Villagers forced to clear land mines: Myanmar trade union
Apr 7, 2007 - 12:38:22 PM
Kathmandu, April 7 - Despite signing a pact that pledges not to use forced labour, Myanmar's military junta is continuing to compel villagers to clear land mines, a Myanmar trade union said.
The Federation of Trade Unions Kawthoolei, an exiled Myanmarese labour group operating from Thailand, said people of five villages in Toungoo district were forced to clear a strip of road from Kler La to Baw Ga Li in February.
Troops from the Kler La military base ordered the villagers of Kaw Thay Der, Klay Soe Kee, Ler Ko, Kler la and Kaw Soe Koh to undertake the hazardous job, the union said in the report released this week.
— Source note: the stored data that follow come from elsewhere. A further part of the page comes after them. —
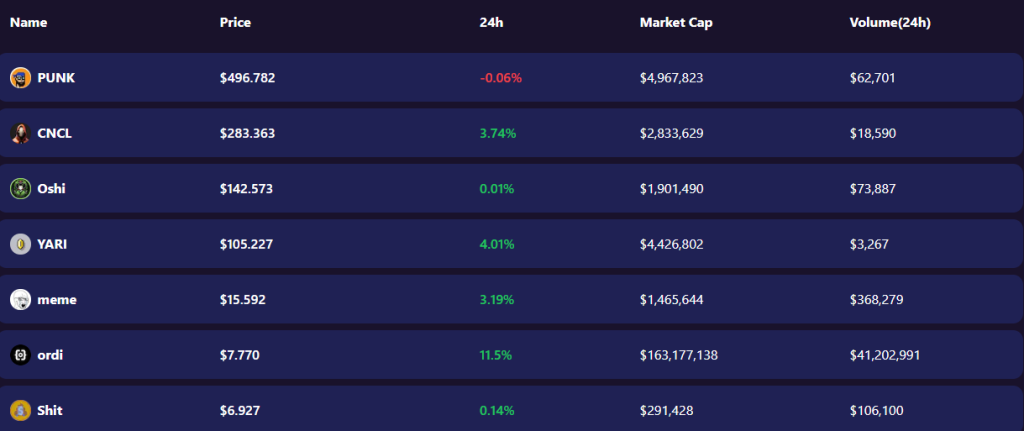
Task: Select the green Oshi token icon
Action: pos(20,189)
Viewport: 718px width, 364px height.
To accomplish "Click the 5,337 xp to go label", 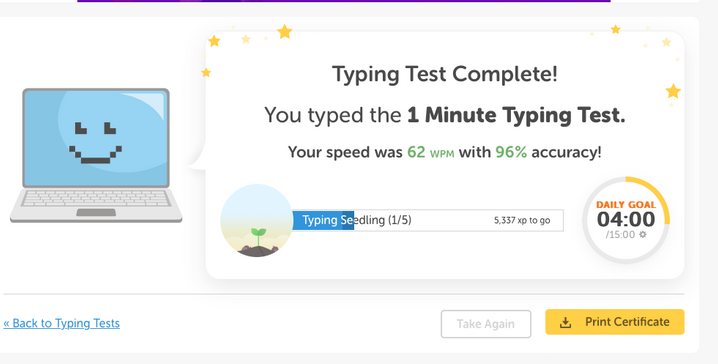I will (522, 220).
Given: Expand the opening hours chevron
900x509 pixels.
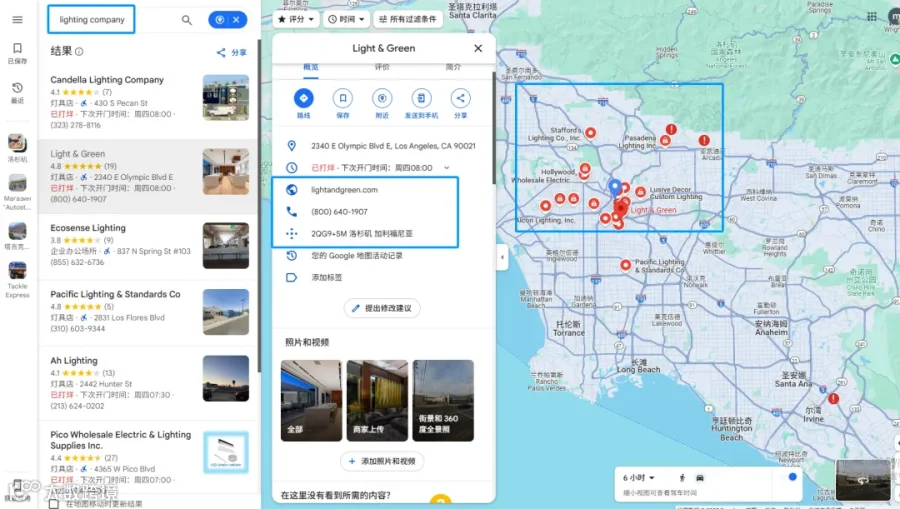Looking at the screenshot, I should 447,168.
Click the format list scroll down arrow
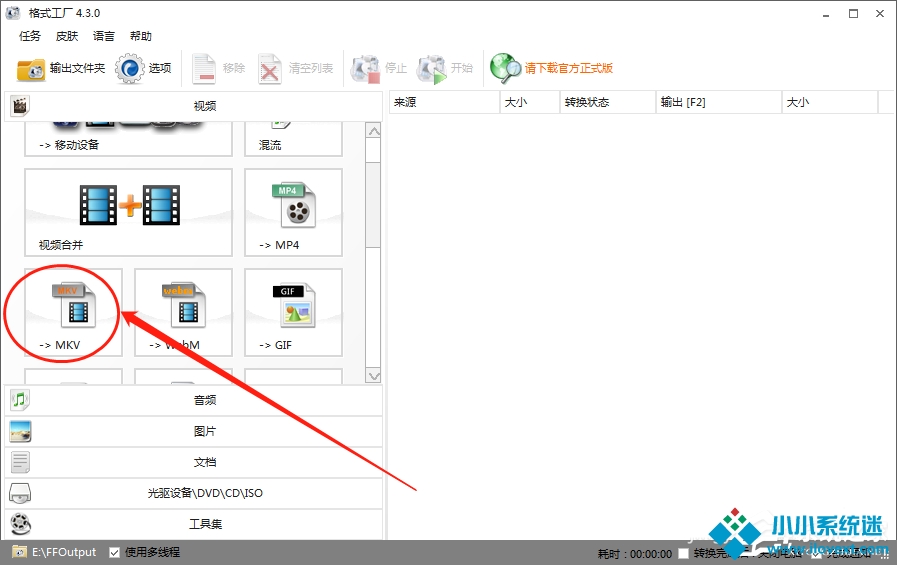 (374, 376)
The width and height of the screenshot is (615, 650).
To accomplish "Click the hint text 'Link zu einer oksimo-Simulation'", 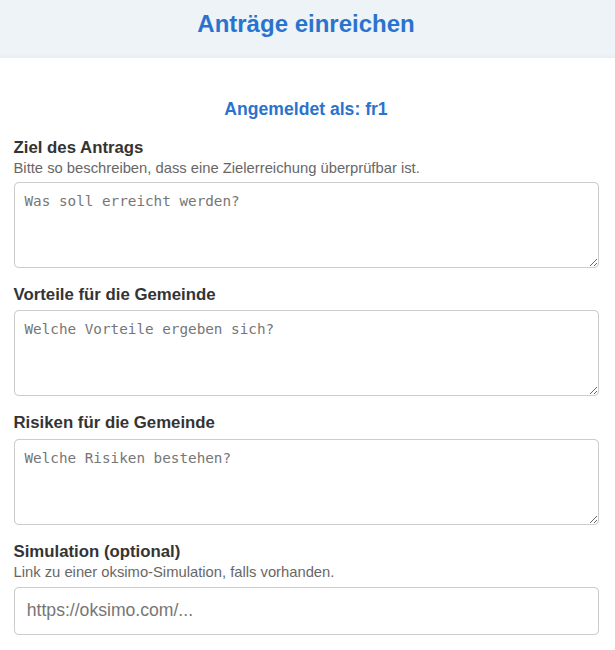I will coord(174,572).
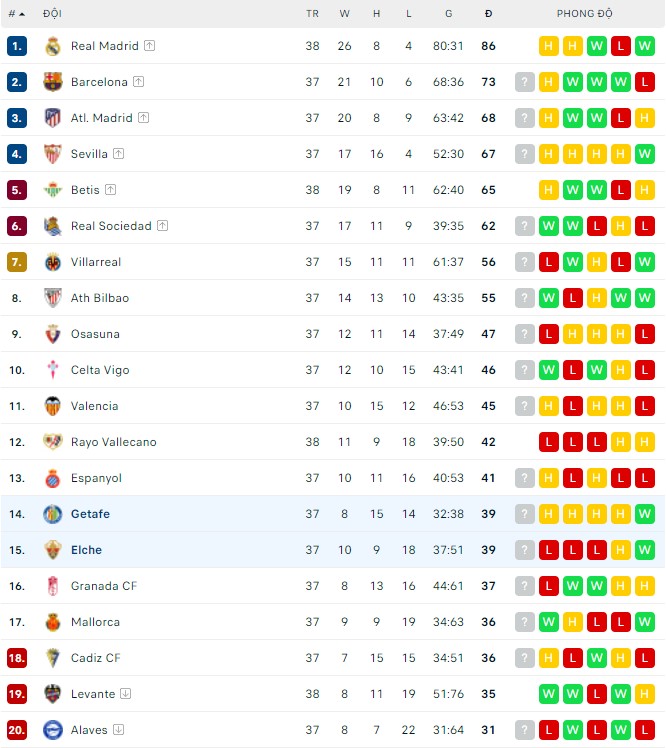Click the down arrow icon beside Levante
Viewport: 666px width, 748px height.
click(125, 694)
Though the villagers were afraid of land mines, they had to execute the order, it said.
The villagers were to go ahead of trucks carrying army rations to clear the road. While villagers were clearing land mines between Tha Pan and the Htee Lone river, a bomb exploded killing two villagers.
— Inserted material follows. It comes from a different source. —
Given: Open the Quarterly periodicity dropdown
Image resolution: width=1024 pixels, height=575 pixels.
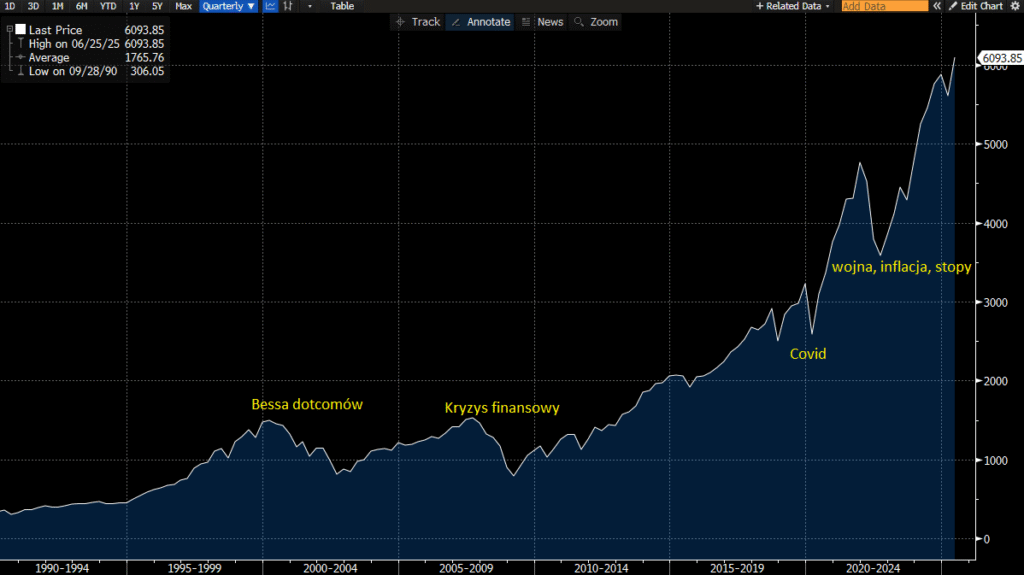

In 2006 alone, four people were killed by land mines while 13 were injured.
In 2006, the report said 136 people had been shot to death in Toungoo, 16 in Nyaung-lay-bin, 11 in Papun and three in Doo-pla-ya.
Hundreds were arrested and security forces torched farms, orchards and houses.
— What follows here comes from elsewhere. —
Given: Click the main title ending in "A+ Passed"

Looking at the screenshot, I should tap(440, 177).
The report comes after a trade union meet on Myanmar held in Kathmandu this week condemned the repression of trade union activities in Myanmar.
'Labour activists, family members, friends and associates are commonly arrested, tortured and sentenced to heavy prison terms,' the Burma Conference declaration said.
Trade unions are collecting reports of forced labour practised by the junta to table them before the International Labour Organisation, which in turn will raise the issue of the violation of the Forced Labour Convention at the International Court of Justice.
Myanmar has been under the control of the military since 1988, when an army general, Gen Saw seized control of the government.
Though in 1990 the junta allowed the first multi-party election in three decades, it has refused to hand over power to the National League for Democracy -, the opposition coalition that won a landslide victory.
NLD leader and Nobel laureate Aung San Suu Kyi remains under house arrest while 34 of her MPs are in exile and 13 in prison.
Two were assassinated outside Myanmar and over 100 MPs living in Myanmar were forced to resign.